▶ Available data
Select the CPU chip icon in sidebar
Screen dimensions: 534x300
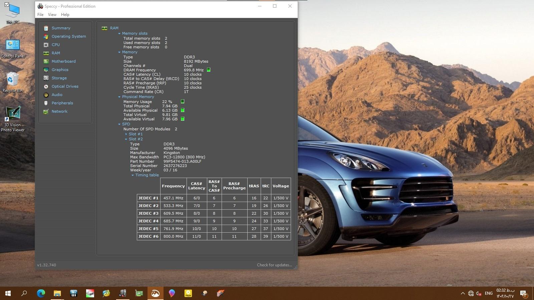pyautogui.click(x=46, y=45)
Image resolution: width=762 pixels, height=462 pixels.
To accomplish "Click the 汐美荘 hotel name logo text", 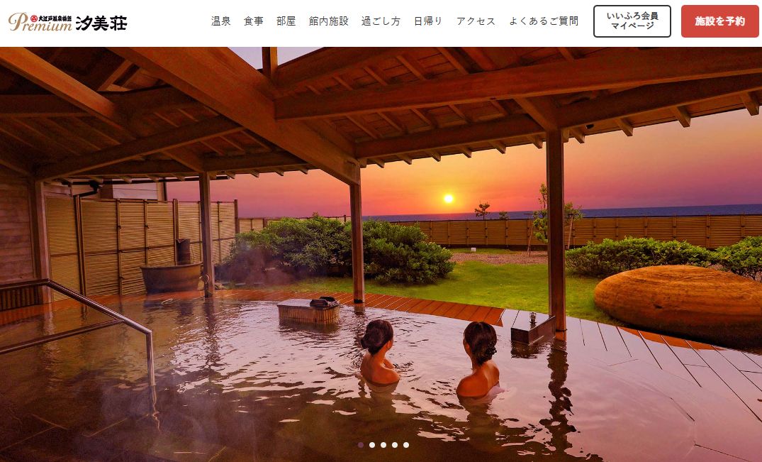I will coord(101,23).
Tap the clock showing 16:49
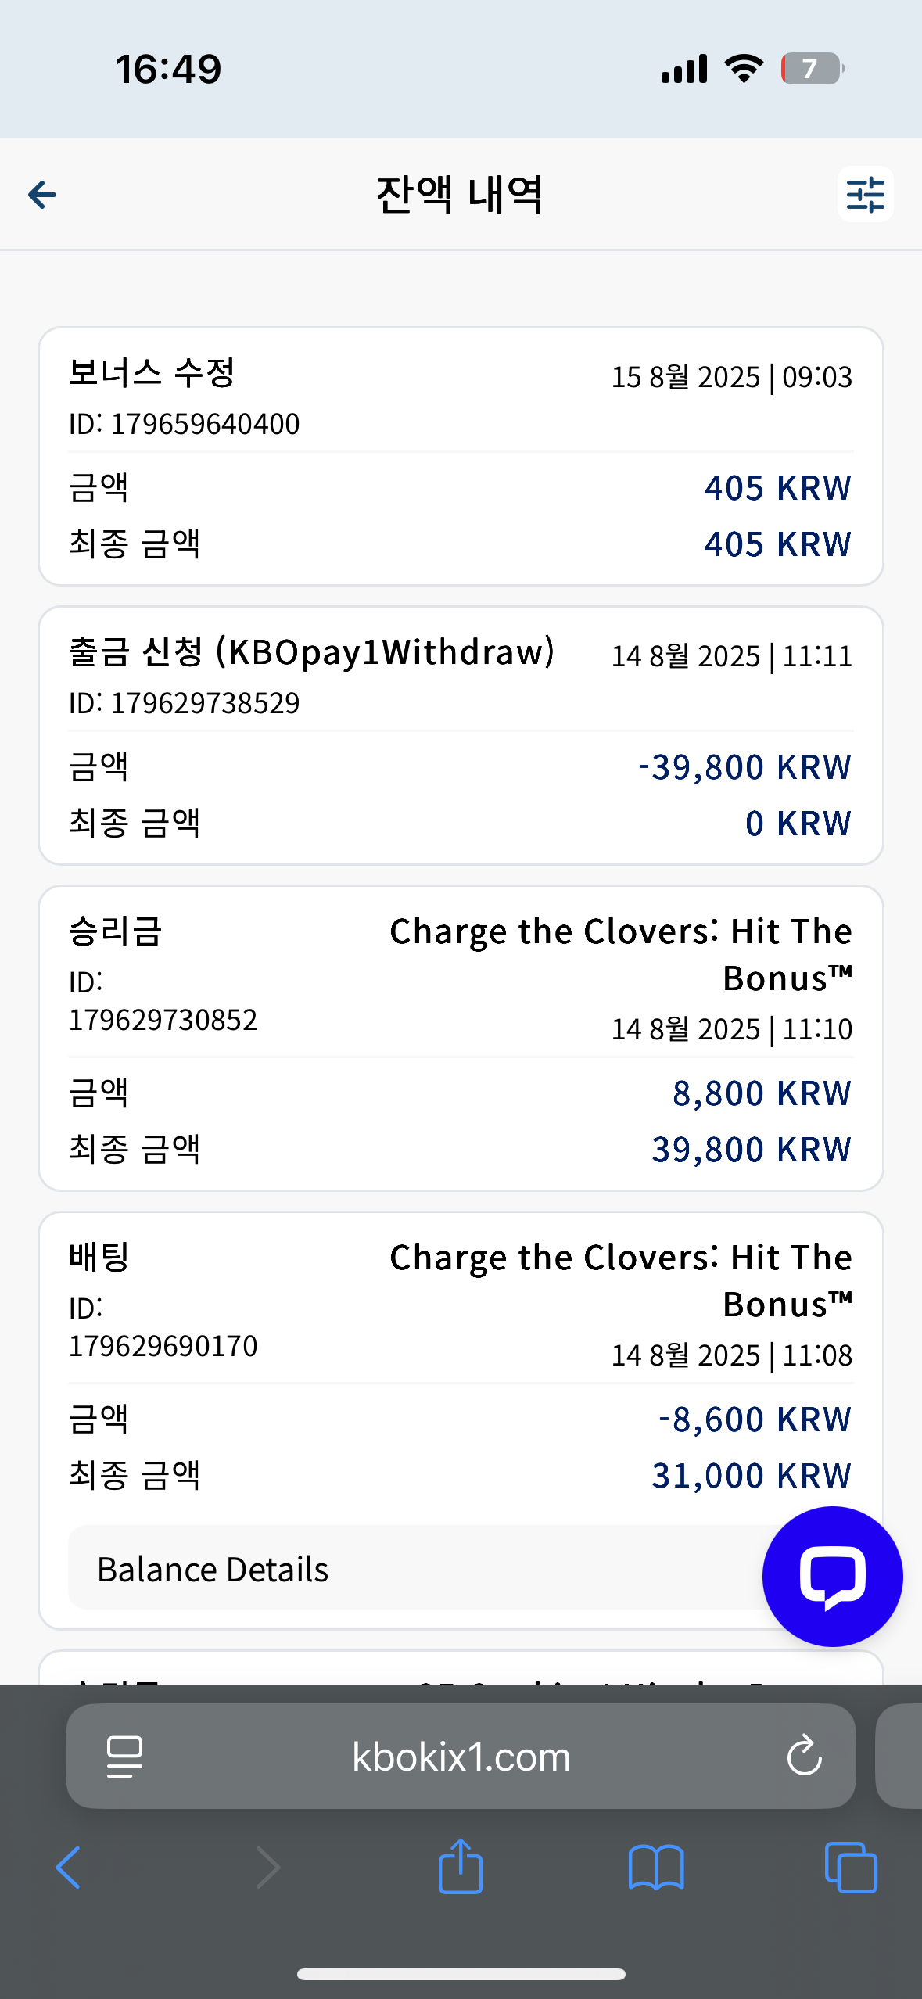922x1999 pixels. click(169, 69)
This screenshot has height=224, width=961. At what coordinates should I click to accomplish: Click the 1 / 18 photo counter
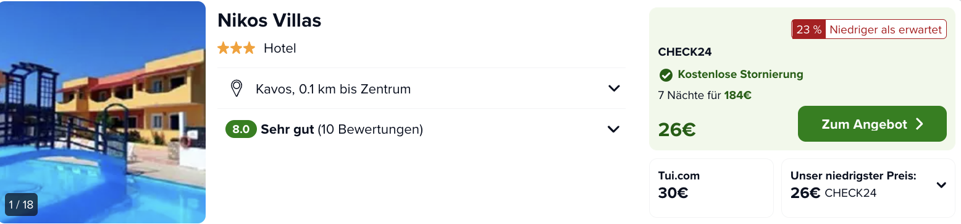pos(22,205)
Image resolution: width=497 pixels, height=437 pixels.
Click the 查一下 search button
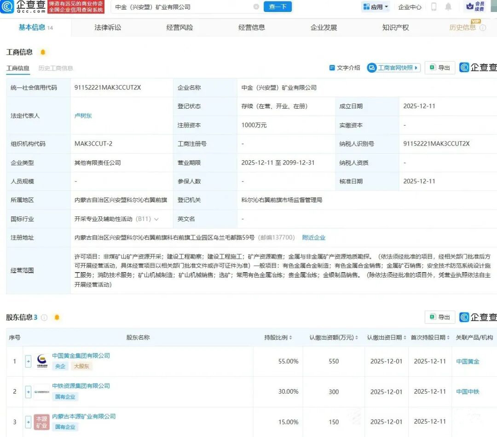277,7

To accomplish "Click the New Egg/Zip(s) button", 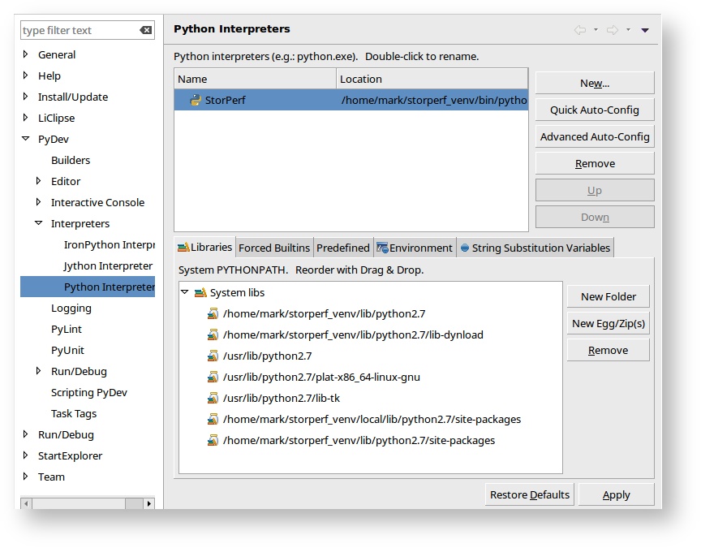I will (x=608, y=324).
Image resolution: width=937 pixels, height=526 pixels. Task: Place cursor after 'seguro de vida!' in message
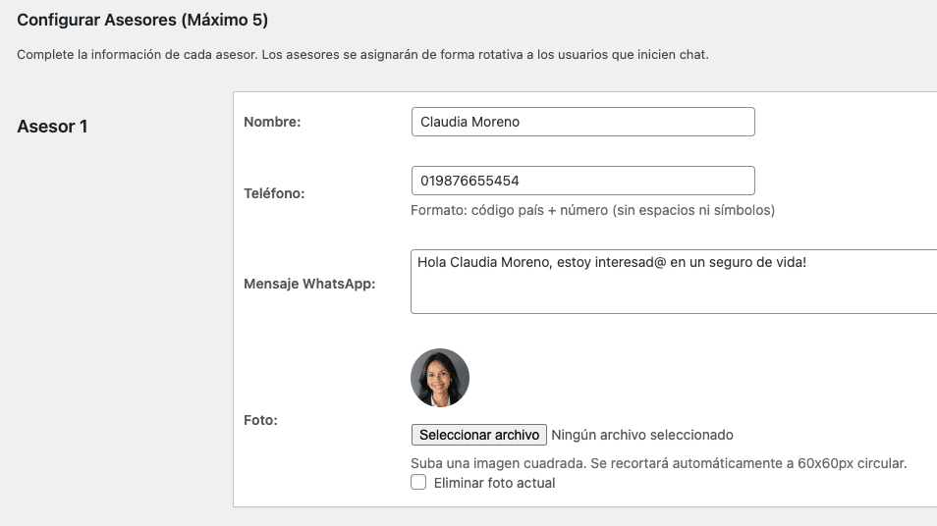click(x=807, y=263)
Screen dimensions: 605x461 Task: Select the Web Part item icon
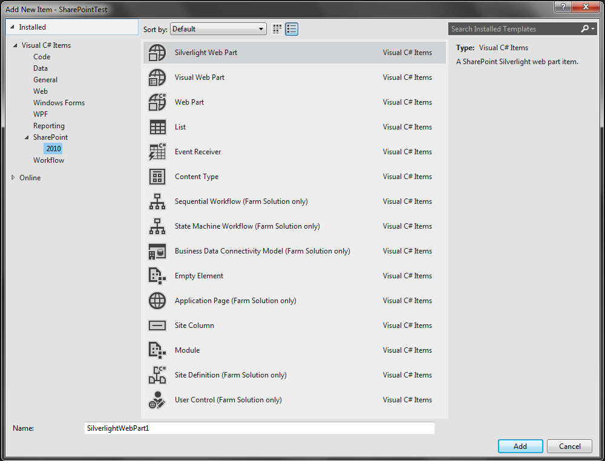point(157,102)
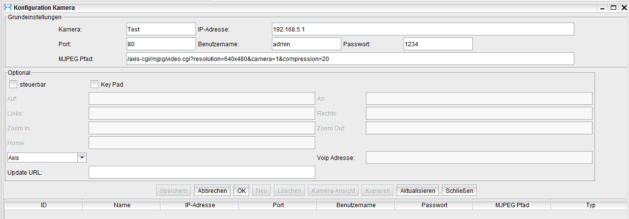Click the Typ column header
Image resolution: width=629 pixels, height=219 pixels.
pyautogui.click(x=590, y=205)
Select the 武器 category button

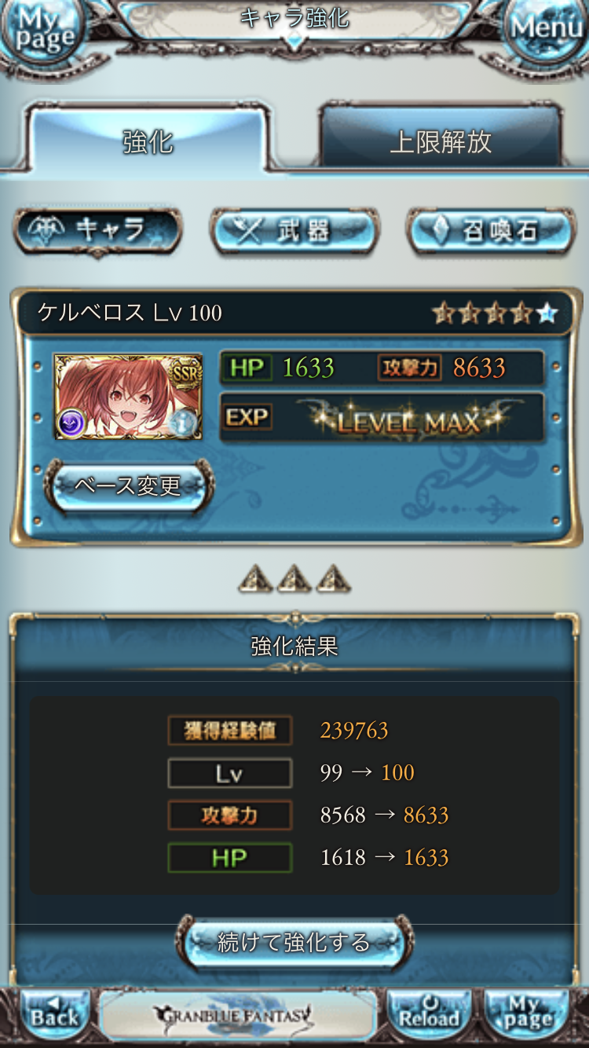(x=295, y=231)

▶ Your objective
Would you transcribe exactly, and only, the lines from the one containing "Screen dimensions: 605x461" through the last line of the records above, both included, leaving out the pictures?

▶ Exercise response
Screen dimensions: 605x461 Task: Select the Web Part item icon
point(157,102)
Click the Typ column header
Image resolution: width=629 pixels, height=219 pixels.
pyautogui.click(x=590, y=205)
Select the 武器 category button

(x=295, y=231)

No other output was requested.